My To-Do List

I remember my first meeting to my now required licensure nurse group (it consists of a group of nurses with addictions lead by a recovering nurse monitored by the board of nursing –whew). I should be nervous, right? But leave it to me to be ignorant and arrogant. I went in and sat down with my to-do and has-done list of things to check of. This meeting was to be the first thing I checked off. Let me add that I was quite proud of how together I presented myself. I was hoping to maybe get time off for good behavior.  I was C.L.U.E.L.E.S.S.

Remember….. addicts are good at this kind of stuff…

Anyway–At that time, I still had my job.  And my world had not yet started to unravel.

So as I sat there, I listened to nurse’s talk calmly about not having jobs like they broke a fingernail, or how they were sitting back–waiting on God’s timing. I remember thinking the other nurses just “needed a plan” like me.

All the way around the room, those other drug addicts we  shared where we were in our life. Some of the nurses had been there one, two and five years down the road from their initial meeting, so they spoke of how they found jobs they now loved, and some even changed careers. Others downsized their way of life and others found peace with God.
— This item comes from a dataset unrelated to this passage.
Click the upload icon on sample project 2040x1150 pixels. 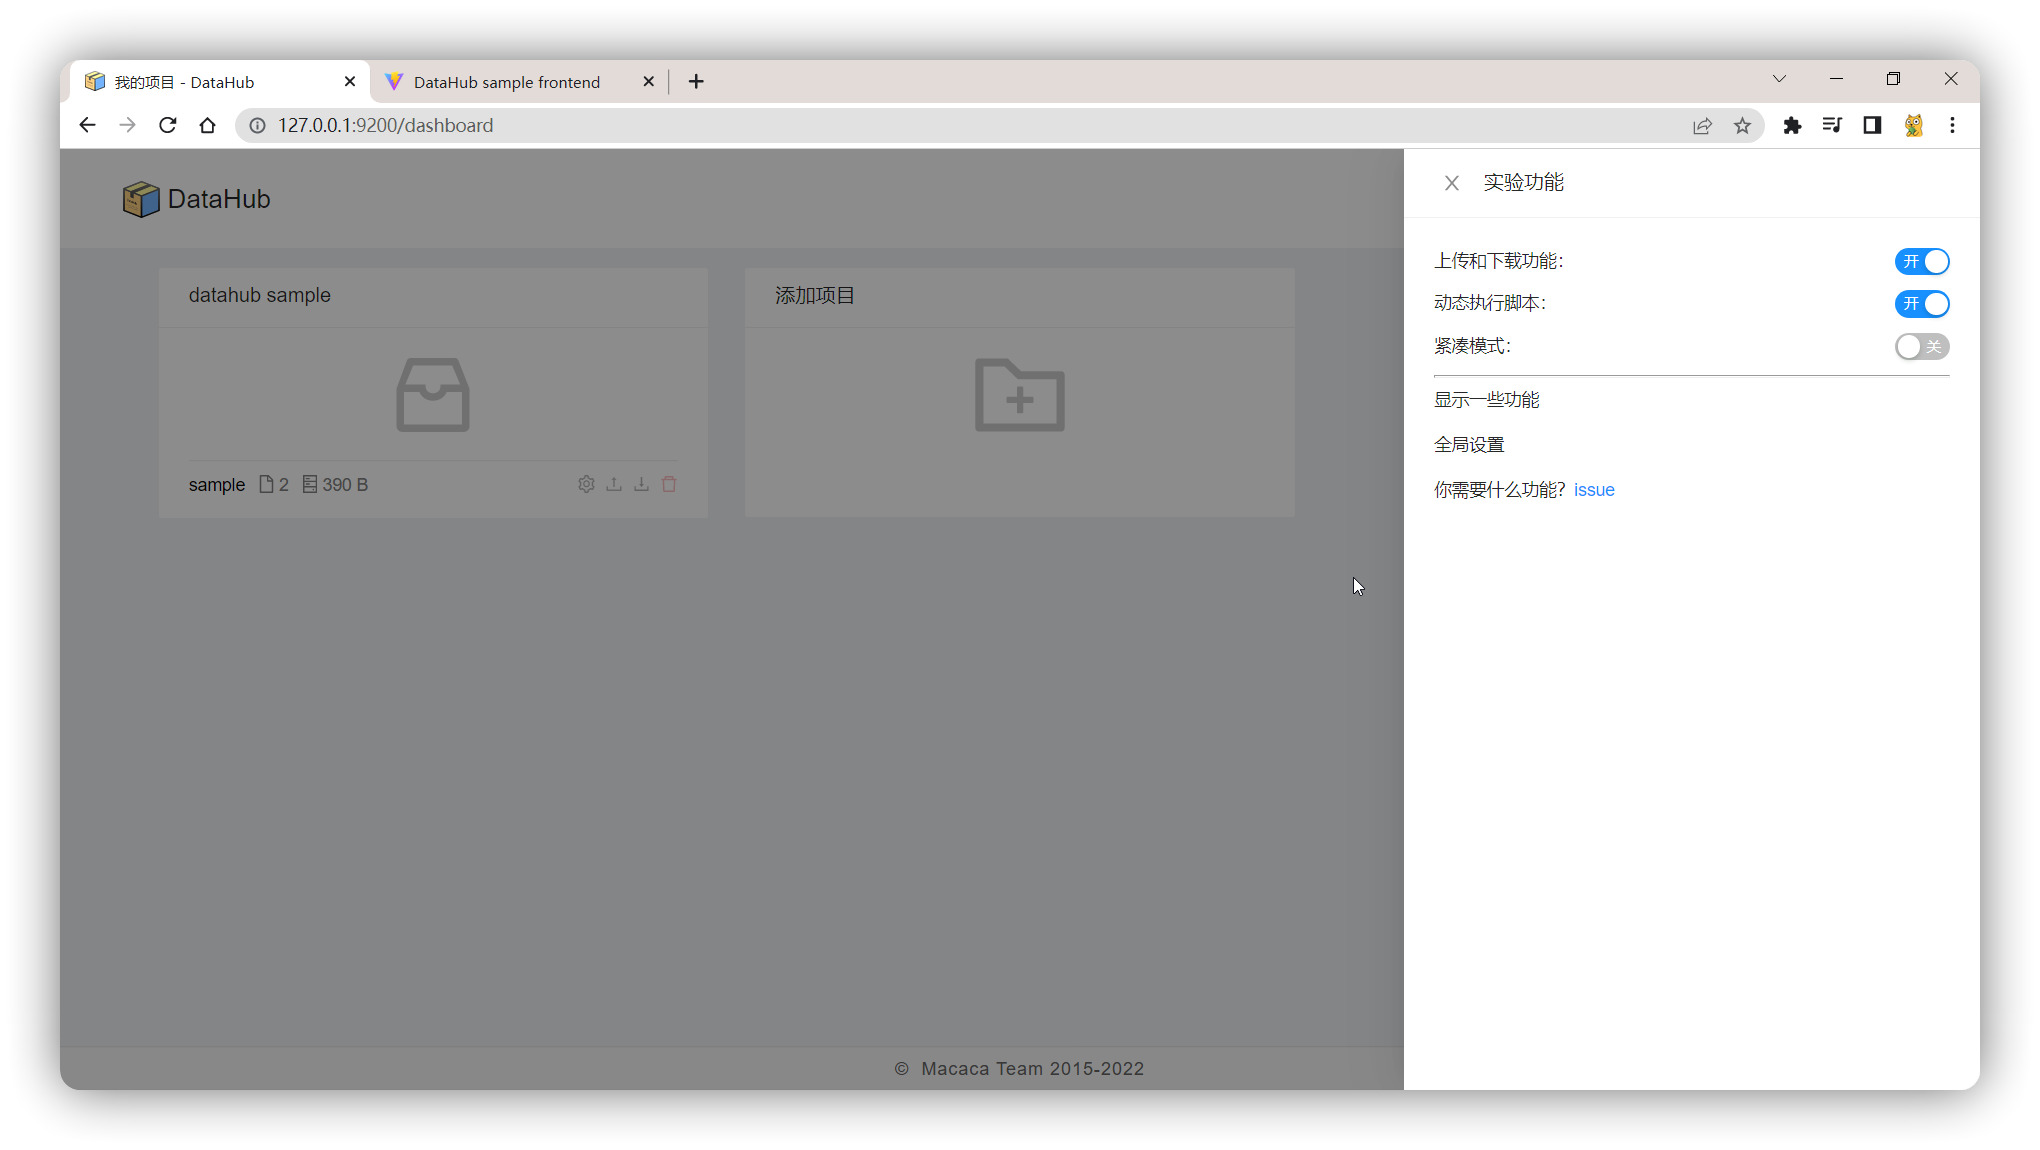614,484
Then my turn came and I pulled out my “list” (I believe I heard a snicker around the room as if they had seen this scenario before) and I began discussing what all I had done. First, I attended meetings, saw my doctor, told my boss and all is well. The room became very quiet. I heard the word “Newbie” come from somewhere.  At last, my advocate (she too is a recovering nurse that liaisons to the nursing board for us) spoke up and said, “First, you will have to quit your job. The nursing board will not allow you to work around narcotics in your job.”

My world started spinning. And I remember thinking this will not happen. I am not quitting. This job was all I knew. I had done this work for so long that I didn’t know what else I was going to do. I could feel myself start to hyperventilate. The other nurses that had previously snickered now saw my pain. They knew what it was like to be new and have your world suddenly turn upside down. This group had once been new to the journey not so long ago.  In their compassion, they started to console me as best they could but the tears broke loose no matter how hard I tried to conceal them. Little by little, my to-do list chiseled away to nothing.

Why was I being punished? Was I singled out to suffer this thorn in the flesh like Paul? (2 Corinthians 12:7) Why this one? Can I choose another one God? I remember saying those very words to God.

Oh yes, I do understand the consequences of my behavior and that isn’t what I am asking. Why this struggle?

The truth is in the beginning, I wanted my life back before the drugs. But now, I don’t ever want to go to the life I had before or during my time with drugs. For God has something much bigger in my life.

I have to learn to live life on life’s terms.

Just as with any journey, it requires a certain degree of travel on bumpy and treacherous roads.

I just have to learn which path to follow.